Mountcastle made 145 appearances for the Orioles during the 2022 campaign, batting .250/.305/.423 with 22 home runs and 85 RBI. On April 11, 2023, Mountcastle tied an Orioles record with nine RBI in a 12–8 win over the Oakland Athletics. On August 8, he hit a 472–foot home run off of Framber Valdez of the Houston Astros. The two–run shot served as the furthest home run at Camden Yards by an Oriole in the Statcast era (since 2015). Mountcastle made 115 appearances for the Orioles during the year, hitting .270/.328/.452 with 18 home runs and 68 RBI.
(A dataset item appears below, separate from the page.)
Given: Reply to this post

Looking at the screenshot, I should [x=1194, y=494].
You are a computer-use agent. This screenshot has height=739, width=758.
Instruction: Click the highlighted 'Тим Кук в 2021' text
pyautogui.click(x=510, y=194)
Mountcastle had a pair of home runs and five RBI in a 10-1 away victory over the Blue Jays on June 4, 2024. The performance continued his career offensive dominance over the Blue Jays. Mountcastle played in 124 games for the Orioles in the regular season, slashing .271/.308/.425 with 13 home runs and 63 RBI.

Mountcastle played in 52 games for Baltimore to begin the 2025 season, hitting .246 with two home runs and 15 RBI. On June 6, 2025, it was announced that Mountcastle would miss 8-to-12 weeks due to a Grade 2 strain of his right hamstring. He was transferred to the 60-day injured list on June 23. On August 8, Mountcastle was activated from the injured list. In 89 total games for Baltimore, he batted .250/.286/.367 with seven home runs, 35 RBI, and three stolen bases.

On April 13, 2026, Mountcastle was placed on the 60-day injured list after suffering a fractured fourth metatarsal bone in his left foot. On July 31, while warming up for his first minor league rehab game, Mountcastle suffered a significant oblique strain.